- Opening Delimiter -
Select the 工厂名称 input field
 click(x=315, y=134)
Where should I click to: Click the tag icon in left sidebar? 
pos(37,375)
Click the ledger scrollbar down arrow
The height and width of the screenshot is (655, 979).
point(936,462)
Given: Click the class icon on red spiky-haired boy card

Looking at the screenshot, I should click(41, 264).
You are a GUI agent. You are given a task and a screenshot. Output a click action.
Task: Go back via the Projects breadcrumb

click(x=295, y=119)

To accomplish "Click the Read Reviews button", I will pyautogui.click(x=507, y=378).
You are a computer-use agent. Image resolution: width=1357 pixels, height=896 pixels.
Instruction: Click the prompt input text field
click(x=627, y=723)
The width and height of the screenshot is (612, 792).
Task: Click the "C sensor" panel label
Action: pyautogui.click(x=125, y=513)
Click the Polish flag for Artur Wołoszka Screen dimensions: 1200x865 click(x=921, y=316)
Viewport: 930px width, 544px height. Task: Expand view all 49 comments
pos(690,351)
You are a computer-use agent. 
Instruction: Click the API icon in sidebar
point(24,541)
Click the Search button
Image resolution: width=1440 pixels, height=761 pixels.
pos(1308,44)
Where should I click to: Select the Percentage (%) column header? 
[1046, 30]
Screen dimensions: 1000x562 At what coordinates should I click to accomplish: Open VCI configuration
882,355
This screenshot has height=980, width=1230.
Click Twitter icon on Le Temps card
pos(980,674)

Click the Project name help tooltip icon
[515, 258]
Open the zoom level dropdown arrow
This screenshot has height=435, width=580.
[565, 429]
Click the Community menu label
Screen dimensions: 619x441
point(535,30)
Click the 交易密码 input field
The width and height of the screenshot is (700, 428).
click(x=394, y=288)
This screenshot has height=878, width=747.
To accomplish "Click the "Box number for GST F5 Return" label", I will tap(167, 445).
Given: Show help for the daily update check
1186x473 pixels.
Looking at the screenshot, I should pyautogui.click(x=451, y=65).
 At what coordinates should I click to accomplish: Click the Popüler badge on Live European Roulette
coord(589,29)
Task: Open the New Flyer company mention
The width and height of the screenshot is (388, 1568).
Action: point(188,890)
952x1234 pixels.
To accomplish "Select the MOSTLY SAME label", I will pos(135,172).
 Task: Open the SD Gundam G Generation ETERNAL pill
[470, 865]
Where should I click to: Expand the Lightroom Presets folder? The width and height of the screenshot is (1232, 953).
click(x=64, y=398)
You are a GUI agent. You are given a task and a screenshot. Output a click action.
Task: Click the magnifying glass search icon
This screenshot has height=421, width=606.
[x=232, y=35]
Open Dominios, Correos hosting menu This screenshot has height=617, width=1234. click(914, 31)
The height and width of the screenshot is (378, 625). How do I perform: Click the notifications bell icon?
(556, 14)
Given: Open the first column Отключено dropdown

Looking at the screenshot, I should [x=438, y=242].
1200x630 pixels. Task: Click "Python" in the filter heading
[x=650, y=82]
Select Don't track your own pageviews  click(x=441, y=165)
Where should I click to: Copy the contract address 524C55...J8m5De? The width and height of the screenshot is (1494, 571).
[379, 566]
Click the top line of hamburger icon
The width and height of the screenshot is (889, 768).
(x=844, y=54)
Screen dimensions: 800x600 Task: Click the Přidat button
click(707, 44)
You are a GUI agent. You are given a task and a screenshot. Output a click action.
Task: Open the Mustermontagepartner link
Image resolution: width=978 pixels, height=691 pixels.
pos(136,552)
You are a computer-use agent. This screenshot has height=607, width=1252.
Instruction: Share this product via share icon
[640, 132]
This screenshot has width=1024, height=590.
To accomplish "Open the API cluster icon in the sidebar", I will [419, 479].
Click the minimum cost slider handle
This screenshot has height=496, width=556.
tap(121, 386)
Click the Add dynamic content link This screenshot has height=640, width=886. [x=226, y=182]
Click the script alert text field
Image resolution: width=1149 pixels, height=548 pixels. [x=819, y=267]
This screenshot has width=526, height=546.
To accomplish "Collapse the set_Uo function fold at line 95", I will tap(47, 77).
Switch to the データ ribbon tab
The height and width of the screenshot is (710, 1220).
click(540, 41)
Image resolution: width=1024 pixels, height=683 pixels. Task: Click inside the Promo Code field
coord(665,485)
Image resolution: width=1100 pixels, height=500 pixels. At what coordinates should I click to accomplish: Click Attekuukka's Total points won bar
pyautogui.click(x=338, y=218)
- Closing Delimiter -
Starting at the line that has "Click Twitter icon on Le Temps card" and ending at the line that has "Select Don't track", please write out the lines above exactly, leaving out all others.

Problem solution.
Click Twitter icon on Le Temps card
pos(980,674)

Click the Project name help tooltip icon
[515, 258]
Open the zoom level dropdown arrow
This screenshot has height=435, width=580.
[565, 429]
Click the Community menu label
Screen dimensions: 619x441
point(535,30)
Click the 交易密码 input field
The width and height of the screenshot is (700, 428).
click(x=394, y=288)
This screenshot has height=878, width=747.
To accomplish "Click the "Box number for GST F5 Return" label", I will tap(167, 445).
Given: Show help for the daily update check
1186x473 pixels.
Looking at the screenshot, I should pyautogui.click(x=451, y=65).
 At what coordinates should I click to accomplish: Click the Popüler badge on Live European Roulette
coord(589,29)
Task: Open the New Flyer company mention
The width and height of the screenshot is (388, 1568).
Action: point(188,890)
952x1234 pixels.
To accomplish "Select the MOSTLY SAME label", I will pos(135,172).
 Task: Open the SD Gundam G Generation ETERNAL pill
[470, 865]
Where should I click to: Expand the Lightroom Presets folder? The width and height of the screenshot is (1232, 953).
click(x=64, y=398)
You are a GUI agent. You are given a task and a screenshot. Output a click action.
Task: Click the magnifying glass search icon
This screenshot has height=421, width=606.
[x=232, y=35]
Open Dominios, Correos hosting menu This screenshot has height=617, width=1234. click(914, 31)
The height and width of the screenshot is (378, 625). How do I perform: Click the notifications bell icon?
(556, 14)
Given: Open the first column Отключено dropdown

Looking at the screenshot, I should [x=438, y=242].
1200x630 pixels. Task: Click "Python" in the filter heading
[x=650, y=82]
Select Don't track your own pageviews  click(x=441, y=165)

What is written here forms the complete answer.